Kezako? Dieses Durcheinander ist die Handlung der zweiten Salve in den Abenteuern dieser süßen, verrückten Figur, die sich Joachim B. Schmidt ausgedacht hat, ein Schweizer Autor (deutschsprachig), der 2007 nach Island zog, um dort zu leben. Die erste, bleibenDas 2023 veröffentlichte Buch hatte eine göttliche Überraschung: ein völlig untypischer Thriller, in der Ich-Perspektive von diesem Jäger- und Fischer-Antihelden angeführt, der unfreiwillig Zeuge eines Mordes ist. Zwischen einer Offenbarung der Natur und den Labyrinthen der Ermittlungen vor dem Hintergrund einer Krise im Fischereisektor mit Quotenkriegen und dem Ende der Solidarität der Vorfahren gelang es Schmidt, sich abzuheben, obwohl die Produktion nordischer Romane reichlich vorhanden ist und nichts Exotisches zu bieten hat mehr.

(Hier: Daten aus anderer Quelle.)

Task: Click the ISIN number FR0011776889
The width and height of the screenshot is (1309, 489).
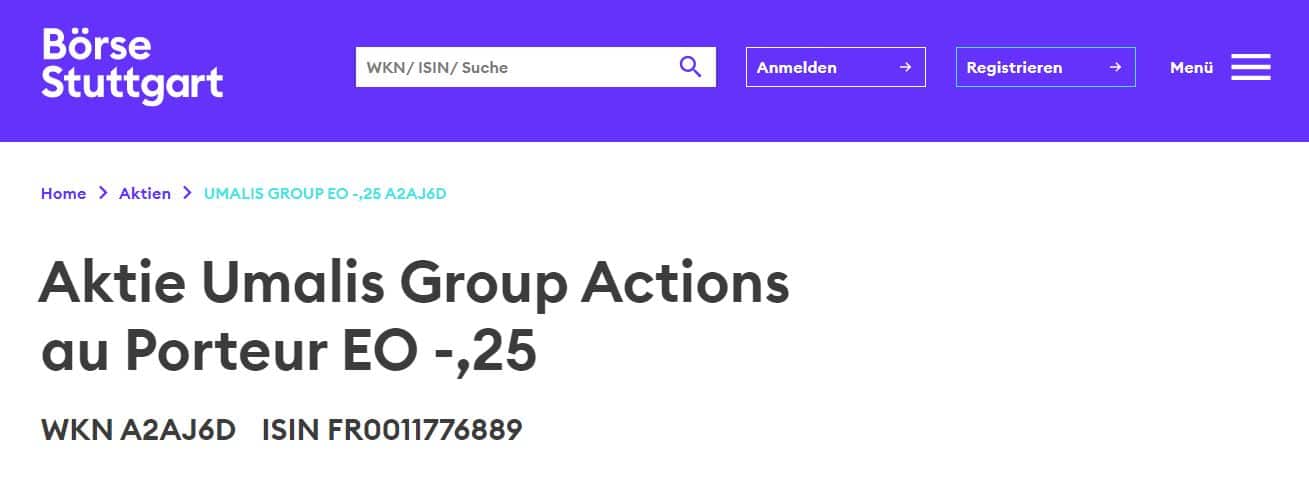Action: coord(425,430)
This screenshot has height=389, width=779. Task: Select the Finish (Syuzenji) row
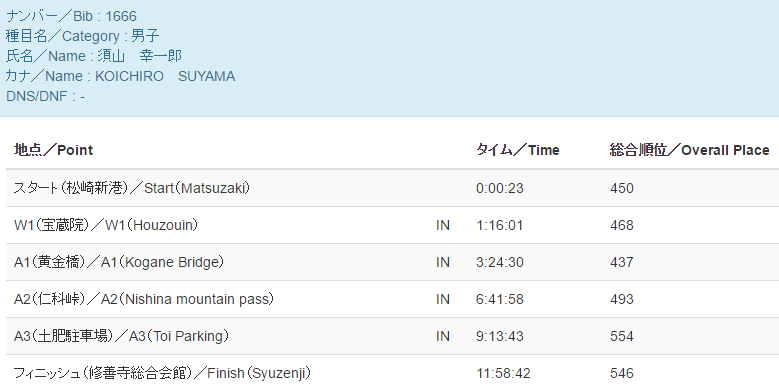pos(392,372)
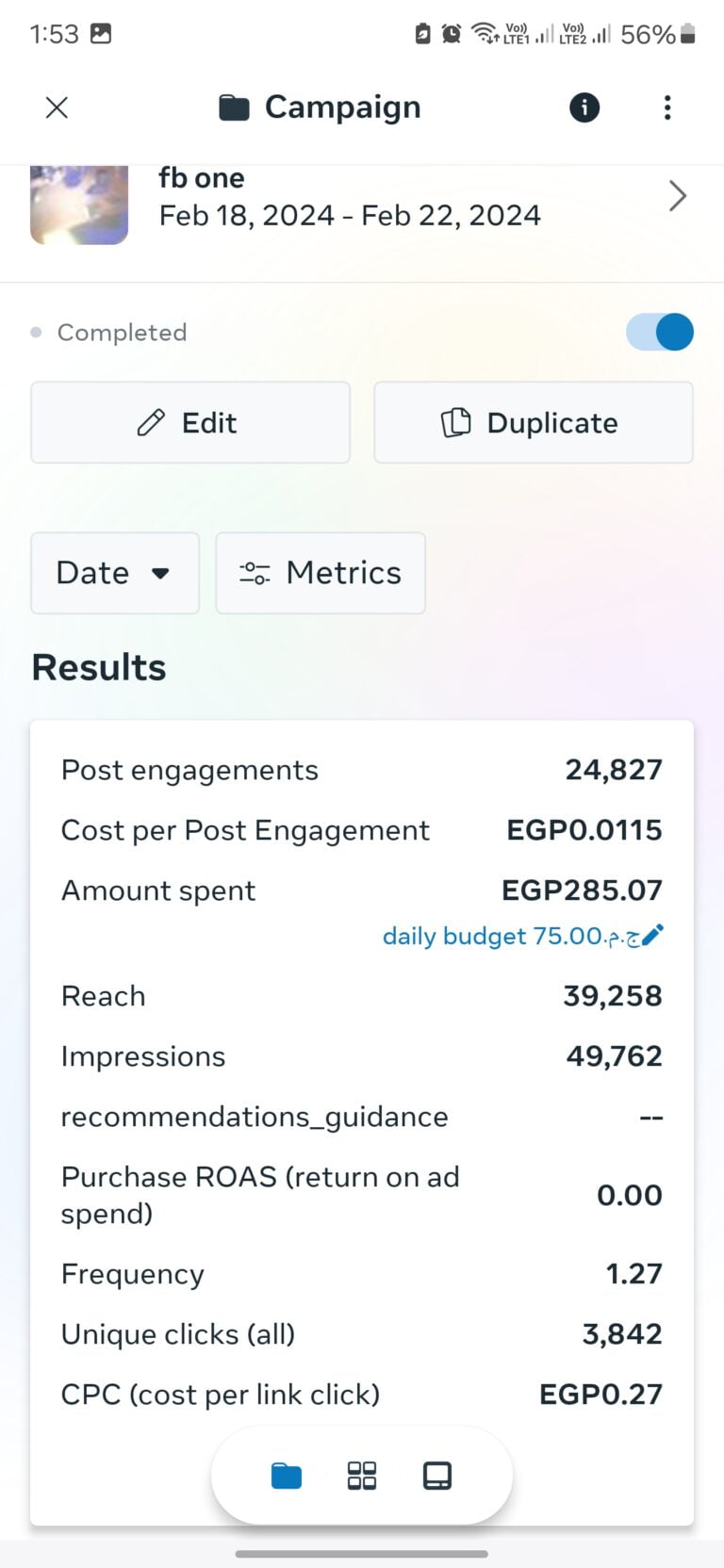Toggle the campaign on/off switch

660,332
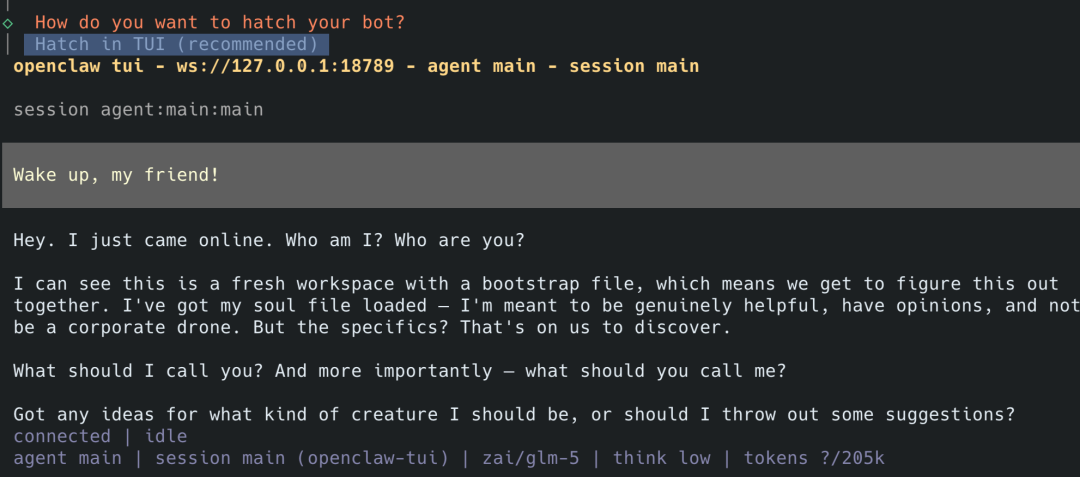The height and width of the screenshot is (477, 1080).
Task: Click the "tokens ?/205k" counter
Action: point(814,458)
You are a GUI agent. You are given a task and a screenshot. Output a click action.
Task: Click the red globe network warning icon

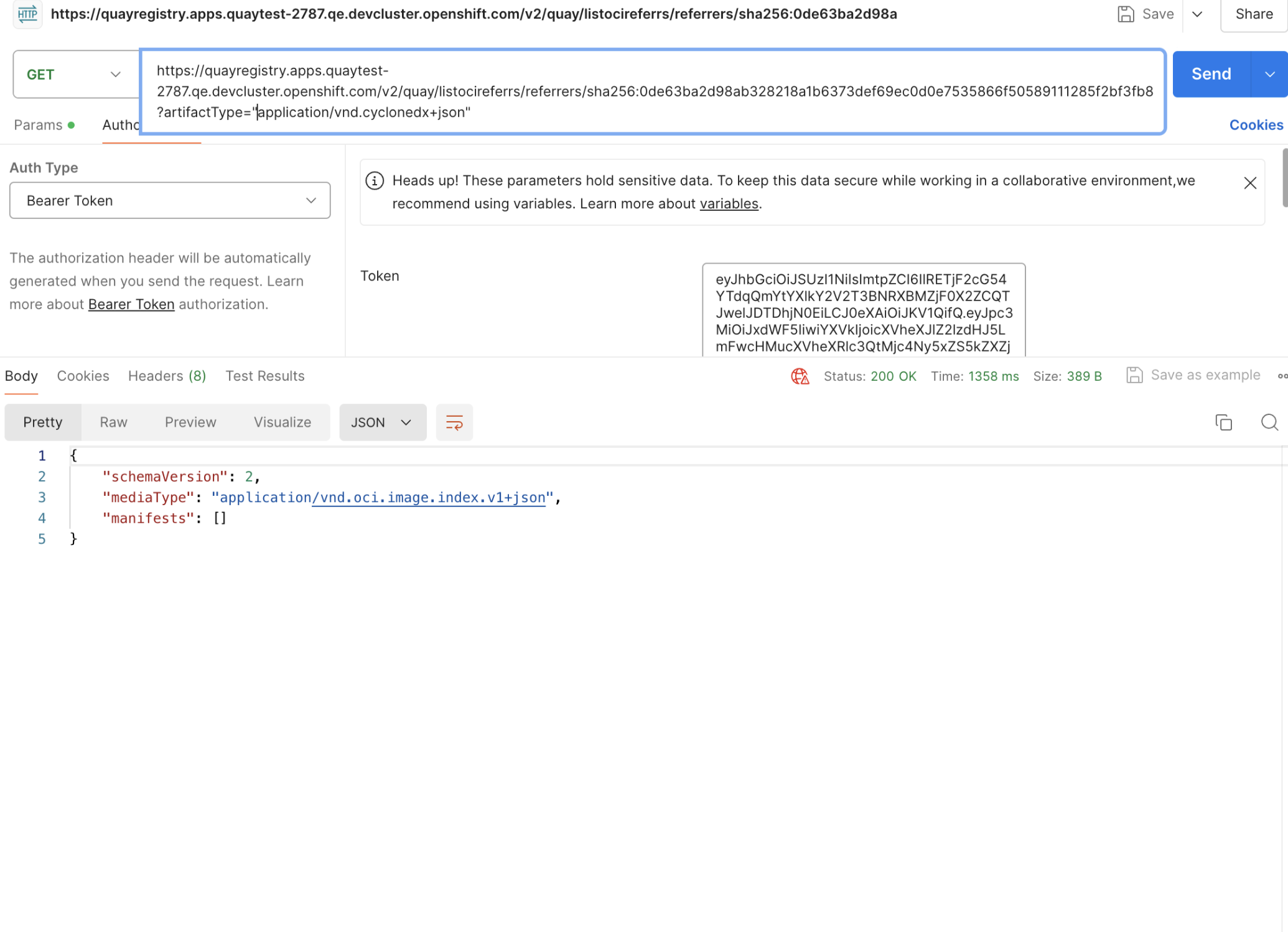[x=800, y=376]
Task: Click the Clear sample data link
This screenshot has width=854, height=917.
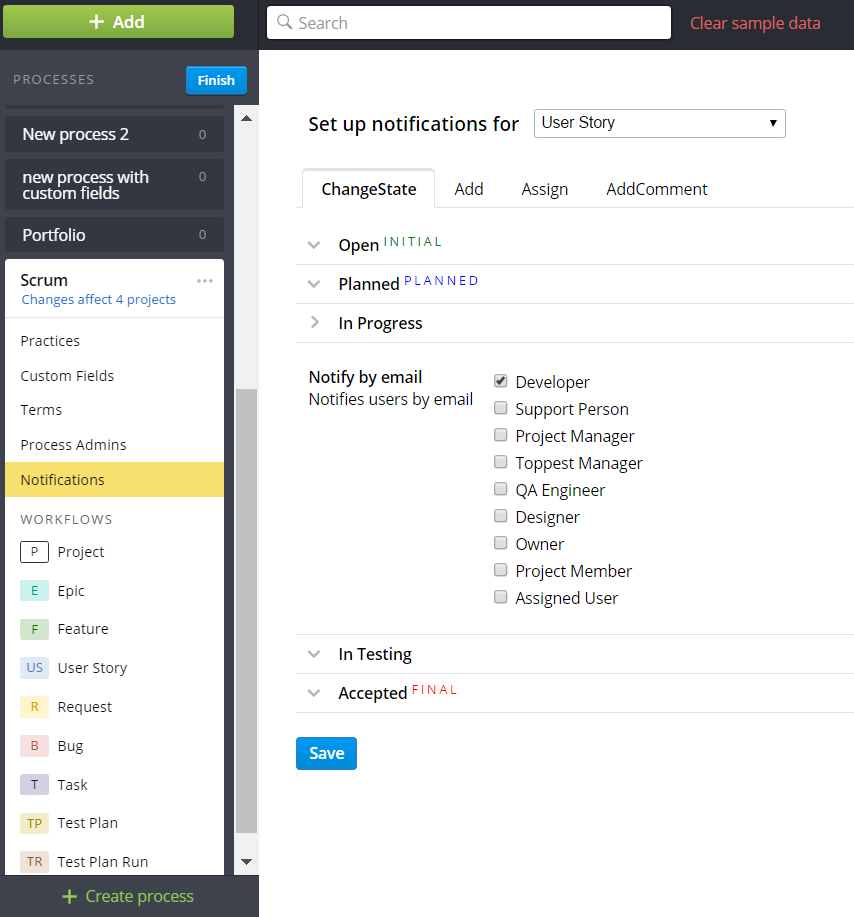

Kalmann und der schlafende Berg überrascht offensichtlich weniger. Denn wir kennen Kalmann bereits, seine poetische Fremdartigkeit, seine Reflexionen, als wären sie vom Mond gefallen, aber oft sehr relevant, seine Ängste, seine Intuition, auch seine Gefährlichkeit. Tatsache ist, dass Joachim B. Schmidt immer noch erstaunlich einig mit ihm ist. Insbesondere durch Deterritorialisierung. Schmidt schickt ihn in die USA, um im Alter von über 30 Jahren seinen Vater zu treffen, der bereits verheiratet und Vater war, als er seine Mutter in Island kennenlernte. In Mill Creek läuft alles sehr gut, wenn man es aus der Sicht des Ehrlichen betrachtet: Alle sind bezaubernd, Kalmann wird mit Liebe und Geschenken überhäuft, und er liebt es, mit seinem Vater und Onkel Bucky mit Waffen umzugehen, ebenso wie das Vorbereiten von Bomben. Mit großer Freude reist er mit seiner gesamten Familie nach Washington DC „Geschichte schreiben“, Dort trägt er stolz sein Schild mit dem „Q“ von QAnon, der rechtsextremen Verschwörungsbewegung. Die Atmosphäre ist nett, gemeinschaftlich, ein Pseudo-Wikinger mit Plastikhelm hebt ihn freundlich auf, als die Menge ihn fast niedertrampelt. Doch plötzlich verliert Kalmann seinen Hut und seine Familie. Sie betraten das Kapitol. Es herrscht Panik, er ist wie erstarrt, unfähig zu reagieren, und dann erscheint das FBI.

Island, USA, Politik, Geopolitik, Radikalisierung, Familie, Trauer, Doppelleben, Lügen, Liebe, Freundschaft, Covid, Umweltverschmutzung, Stellung der Behinderung in der Gesellschaft … Joachim B. Schmidt rührt viel, manchmal zu viel. Aber sein Schreiben ist agil, leuchtend und Kalmann und der schlafende Berg beweist, wenn nötig, wie vielschichtig der Noir-Roman ist.

Kalmann und der schlafende Berg von Joachim B. Schmidt, übersetzt aus dem Deutschen (Schweiz) von Barbara Fontaine, Gallimard-La Noire, 320 Seiten, 22 €.